◆ **Exercise prompt**
The records that follow are to be repeated exactly, with the pictures removed.

━━━━━ Given information ━━━━━

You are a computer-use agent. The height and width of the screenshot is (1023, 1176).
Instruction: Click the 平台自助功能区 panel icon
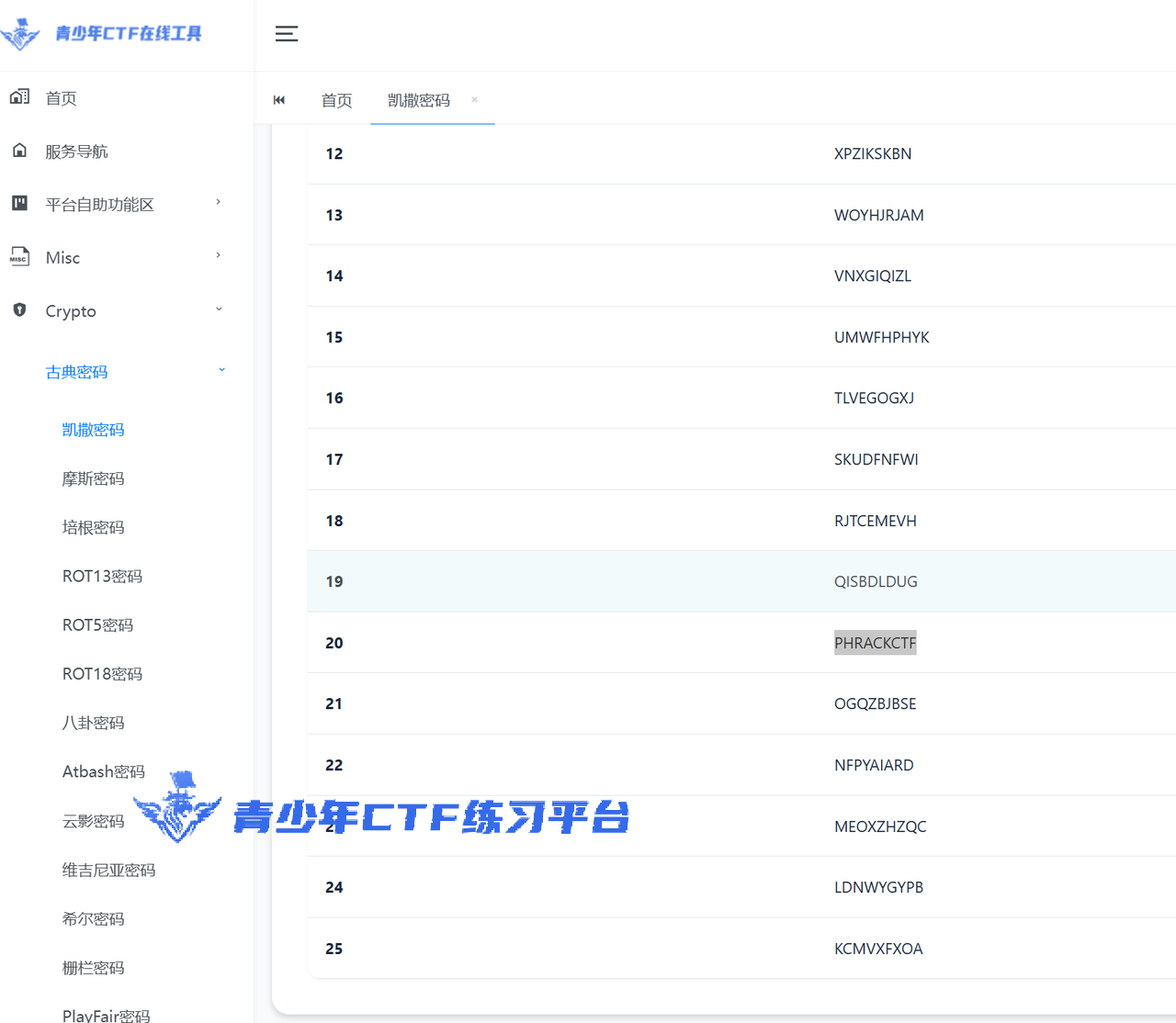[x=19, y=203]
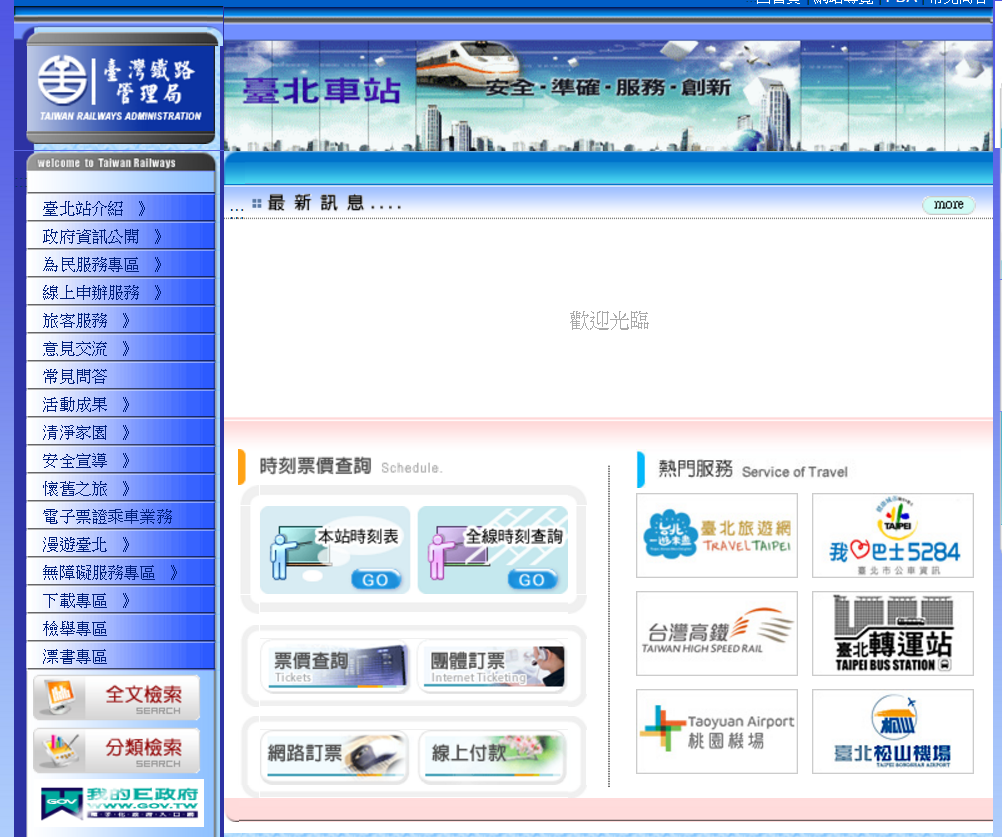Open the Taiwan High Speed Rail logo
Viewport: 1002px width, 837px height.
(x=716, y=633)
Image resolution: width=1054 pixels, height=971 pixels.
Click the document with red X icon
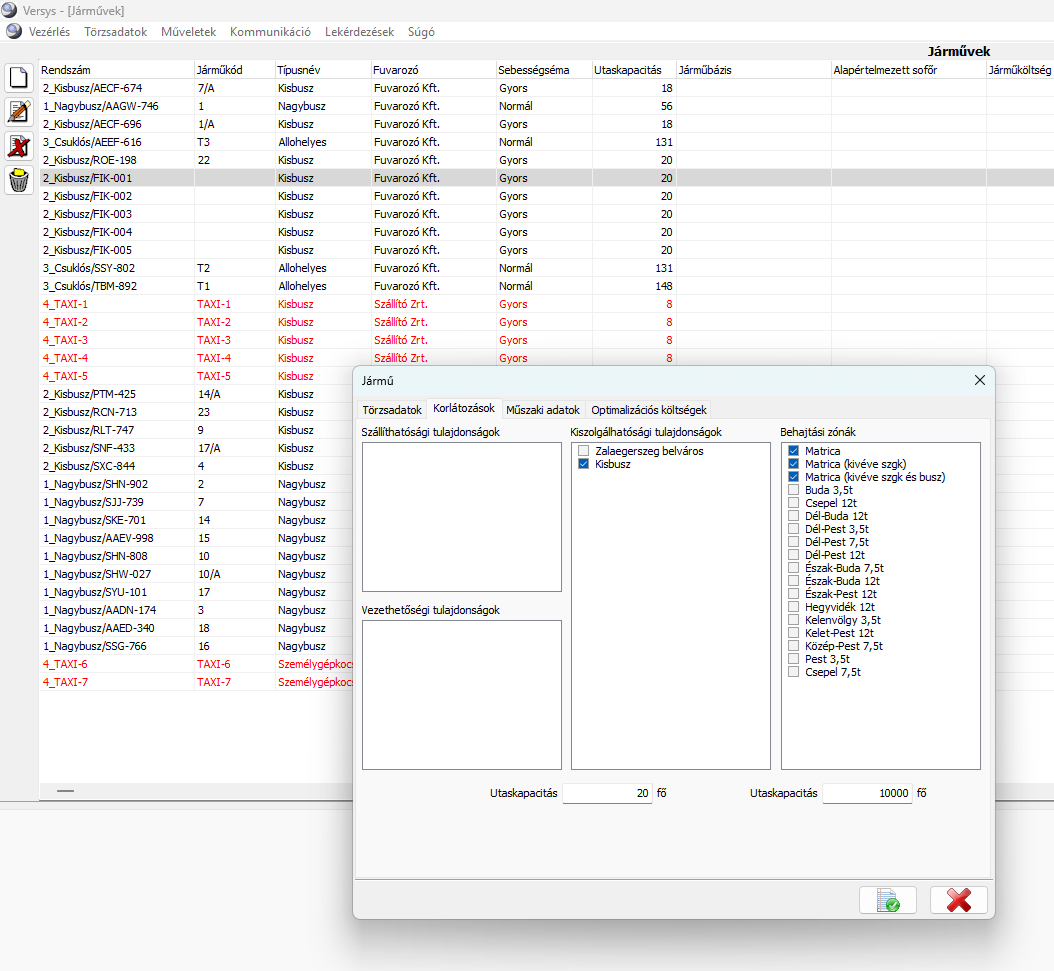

━━━━━

◆ **Output**
You are a computer-use agent. The height and width of the screenshot is (1023, 1176).
Instruction: Click the 平台自助功能区 panel icon
[x=19, y=203]
Open the Taiwan High Speed Rail logo
Viewport: 1002px width, 837px height.
(x=716, y=633)
Image resolution: width=1054 pixels, height=971 pixels.
Click the document with red X icon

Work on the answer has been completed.